NHS Patient Line: 01903 703 270 GP Hotline: 01903 703 272
Referral Guidelines for Brighton & Hove
The Brighton & Sussex Community Dermatology Service is able to provide a comprehensive dermatology service to patients referred with a skin rash or skin lesion. However there are a few exceptions to this, which have been pre-agreed with commissioning teams.
Please contact us on 01273 665 141 if you wish to clarify any particular issue with regards to a referral.
Skin Rash Referrals
We are more than happy to see patients with skin rashes or general skin problems in our community dermatology clinics.
WE CAN SEE
Wherever possible, mild / moderate skin rashes should be treated within primary care and only referred:
- If standard tretment fails to treat the problem
- If there is any doubt about the underlying diagnosis
EXCEPTIONS: SKIN RASHES TO BE REFERRED URGENTLY INTO SECONDARY CARE
The following should be referred urgently to a hospital department rather than a community clinic:
- Acute widespread pustular psoriasis (>70% body surface area)
- Generalised erythroderma (>70% body surface area)
- Severe drug reactions
- Server erythema multiforme / Steven’s Johnson Syndrome
- Severe bullous pemphigoid (>30 blisters)
- Moderate/Severe Vasculitis (systemic symptoms/necrotic skin lesions)
An urgent referral to a dermatology department is considered more appropriate for theses categories of patients. Most NHS Trust als operate an on-call service for advice. All other cases may be referred urgently to the community service and will generally be triaged to a Consultant or combined Consultant / GPwSPI clinic.
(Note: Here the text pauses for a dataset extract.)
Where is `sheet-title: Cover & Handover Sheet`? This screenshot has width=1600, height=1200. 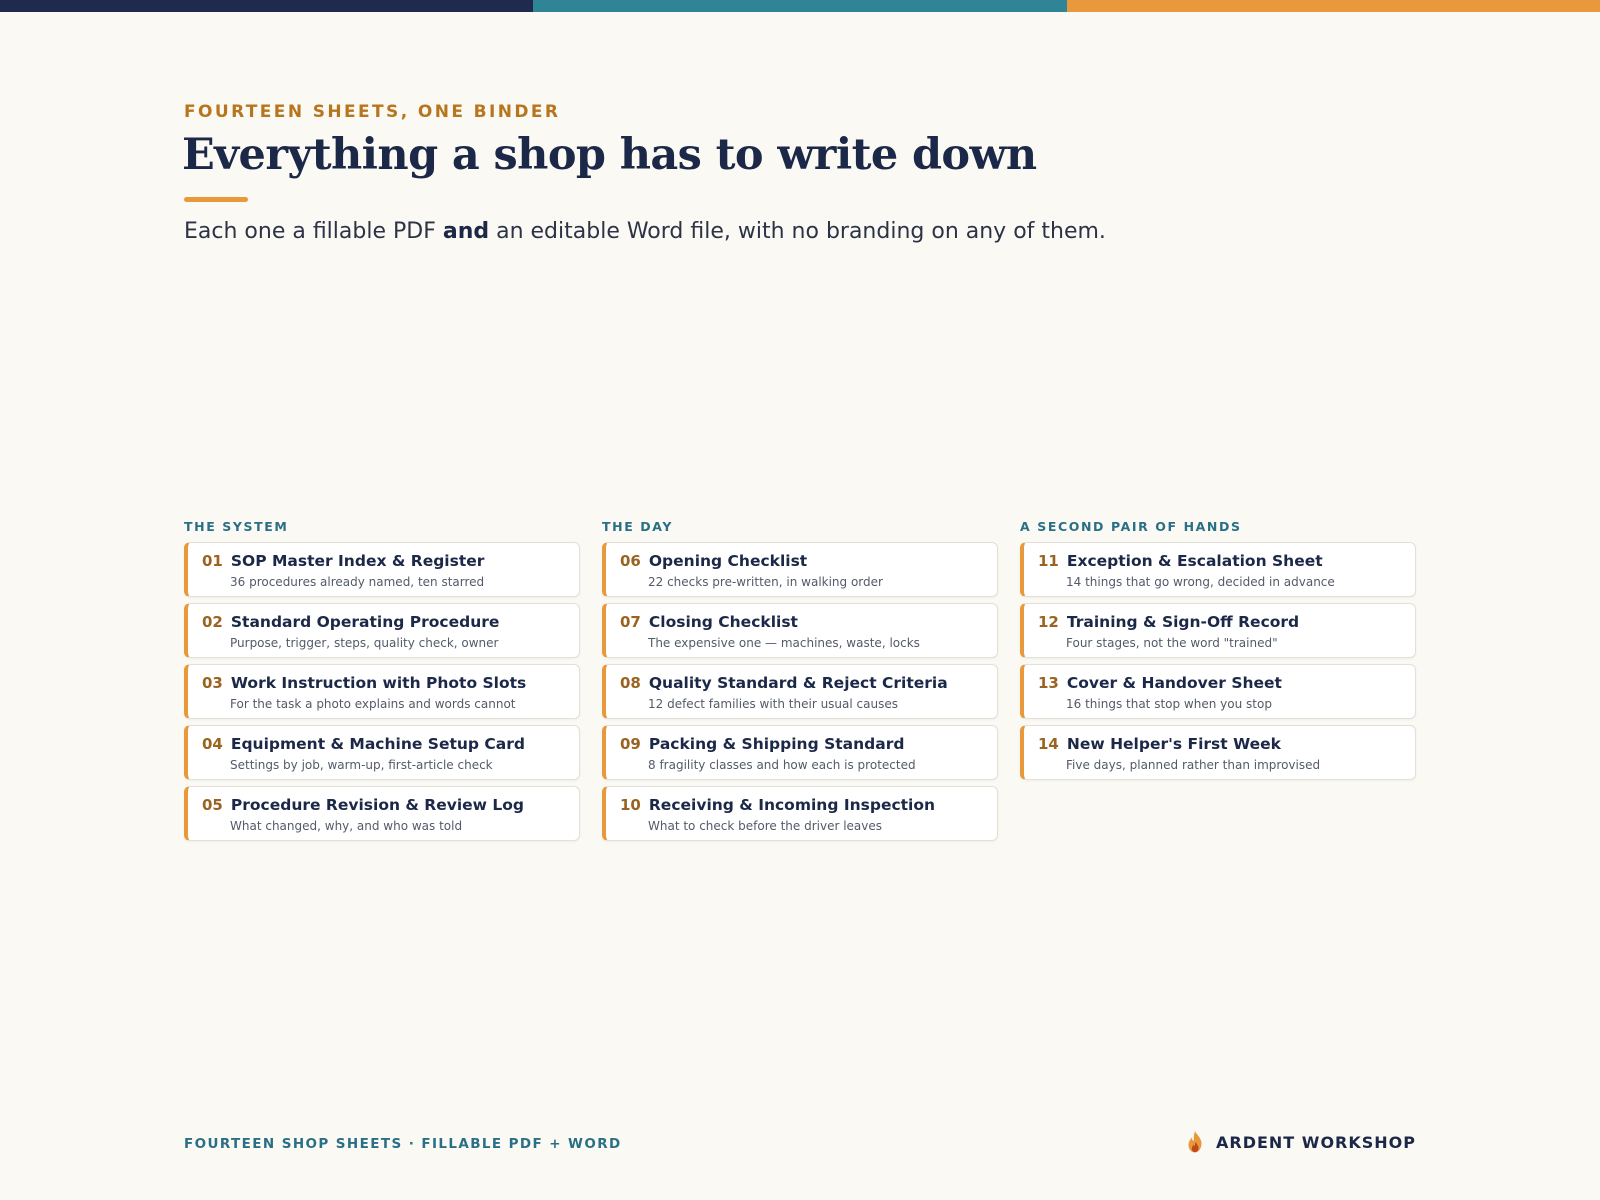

EXCEPTIONS: Skin Rashes to be managed in Primary Care
Examples of skin rashes that should be routinely managed in primary care include the following:
- Mild / moderate acne not requiring Isotretinoin (Roaccutane)
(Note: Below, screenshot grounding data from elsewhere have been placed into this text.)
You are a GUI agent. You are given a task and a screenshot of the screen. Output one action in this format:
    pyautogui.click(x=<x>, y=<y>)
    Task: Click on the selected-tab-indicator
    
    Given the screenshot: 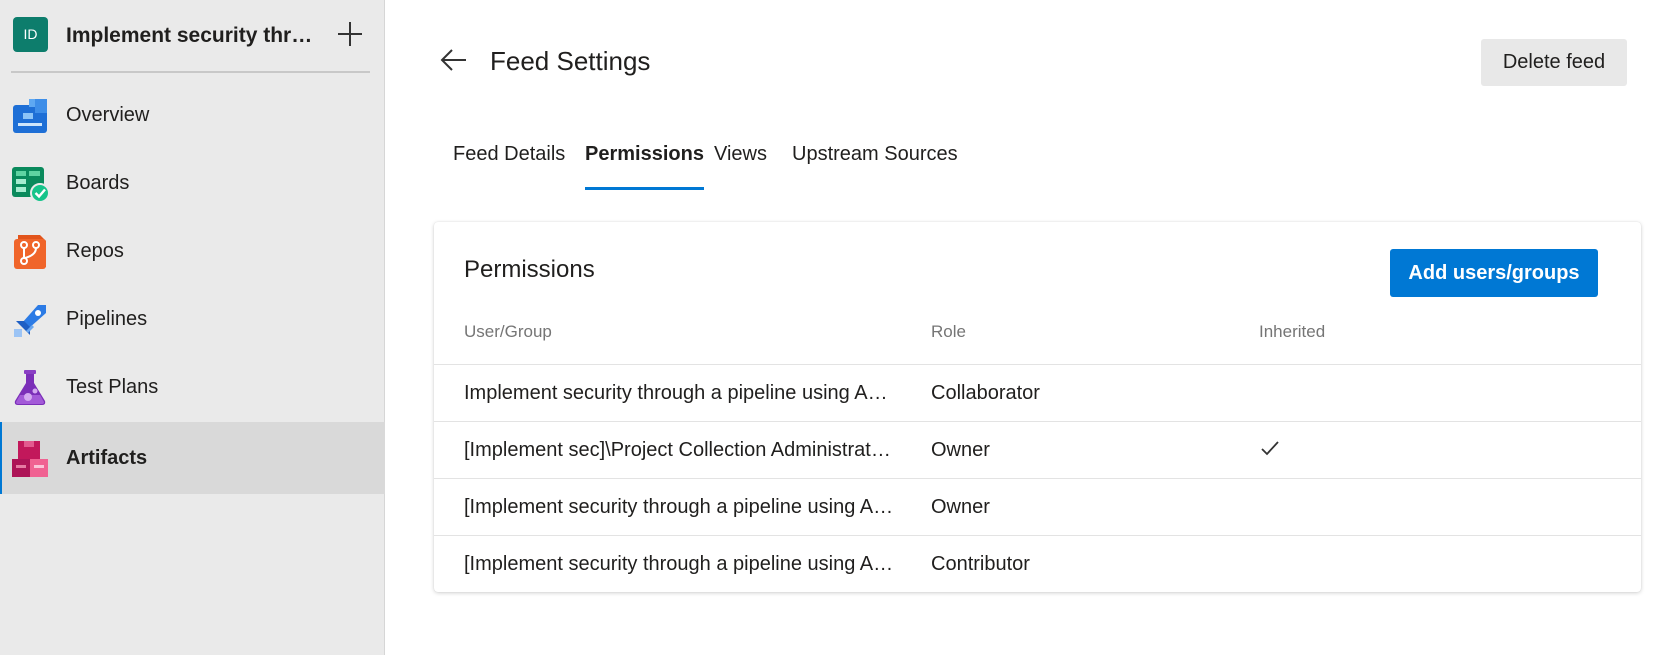 What is the action you would take?
    pyautogui.click(x=644, y=188)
- Mild / moderate childhood atopic eczema
- Mild discoid eczema, xerosis, or generalised pruritus
- Plaque psoriasis confined to discrete areas
- Recurrent bacterial infections / tinea including pityriasis versicolor
- Urticaria / angioedema
- Alopecia areata (always refer if there is diagnostic doubt or if scarring is present)
- Androgenic alopecia
- Leg ulcers – we can only see patients with suspected skin cancer, pyoderman gangrenosum or those with suspected contact allergy. All other cases should be managed in primary care or by tissue viability
- Melasma – should not be referred
- Facial veins
Skin Lesion Referrals
Patients referred with skin lesion will fall into four groups:
1. URGENT SKIN CANCER 2 WEEK REFERRALS -SUSPECTED SCC/MELANOMA
Please refer on the standard ‘TWO WEEK WAIT CANCER REFERRAL’ forms for suspected SCC / MM / Keratoaconthoma / Pyogenic Granuloma (age > 40, no trauma history). & Lentigo Maligna.
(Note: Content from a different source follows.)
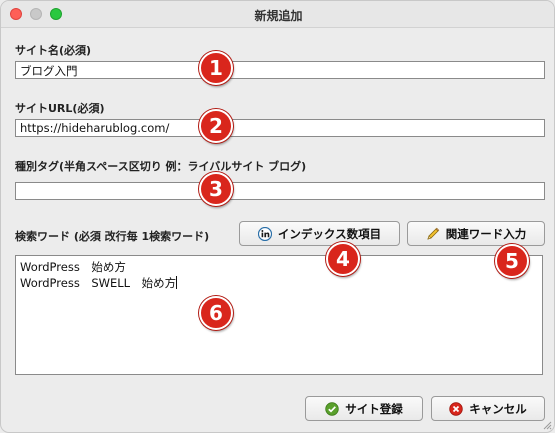 This screenshot has width=555, height=433. What do you see at coordinates (433, 234) in the screenshot?
I see `pencil-icon` at bounding box center [433, 234].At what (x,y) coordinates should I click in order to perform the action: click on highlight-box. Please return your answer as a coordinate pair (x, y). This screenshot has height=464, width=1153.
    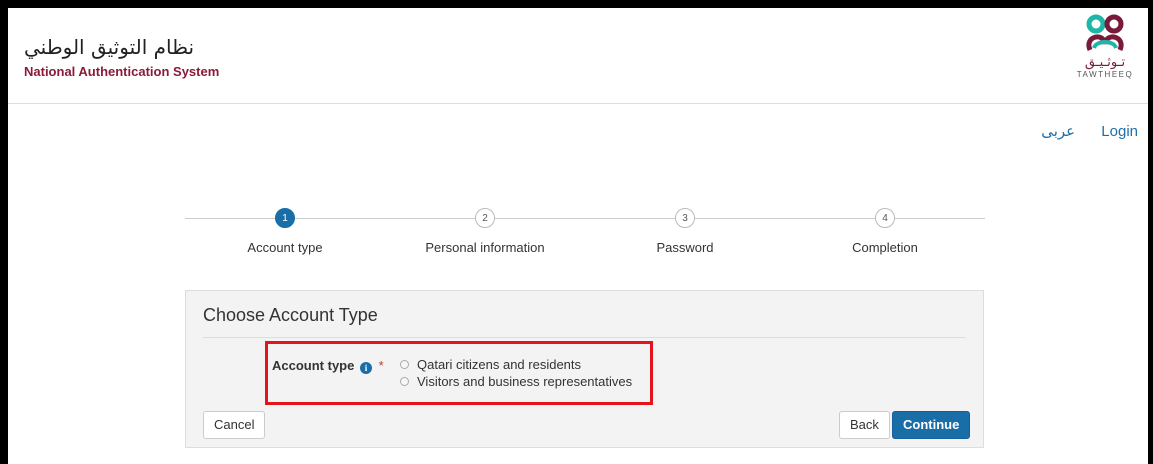
    Looking at the image, I should click on (459, 373).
2. HEAD & NECK CANCER REFERRALS – DIAGNOSTIC LESION CLINICS BGH
Diagnosis of suspicious head/neck lesions, clinical BCCs on the head / neck,and non-cosmetic lesions.
3. LOW-RISK BCC TRUNK & SYMPTOMATIC FOR EXCISION – DERMATOLOGY LES SERVICE
All low-risk BCCs < 2cm diameter and for excisional surgery of symptomatic skin lesions on the scalp, posterior neck, trunk, anterior neck/face should be referred to secondary care if medical. All LES referrals are now booked through the dermatology service or direct referral to LES practices.
4. BENIGN SYMPTOMATIC SKIN LESIONS – REFER TO DES SERVICE
All other skin lesions that are non-cosmetic should be referred to the DES service. See website for practices supporting DES services.
All LES referrals are now centrally booked via Dermatology Booking HUB and doctors work closely with the dermatology service. Please send a referral on the dedicated ‘LES Referral Proforma’. The service is intended for the diagnosis and treatment of suspected BCCs on the trunk, and highly symptomatic skin lesions requiring excision (e.g recurrent infected cysts, painful dermatofibroma).DES practitioners may excise lesions but should not excise low-risk BCCs.
BENIGN COSMETIC LESIONS – Not funded within the NHS
Cryotherapy, curettage and shaves should be performed within the standard NHS primary care GMS contract and the DES in intended for symptomatic skin lesions. LES minor surgery is for lesions that need excision. LES practitioners are accredited to treat low-risk skin cancers and for the excision of symptomatic skin lesions on the trunk, limbs, scalp and posterior neck. Larger facial / anterior neck lesions should be referred to secondary care. Patients should be advised that benign lesions are not routinely funded in the NHS. Approval for low priority procedures is possible through the CCG’s IFR for patients.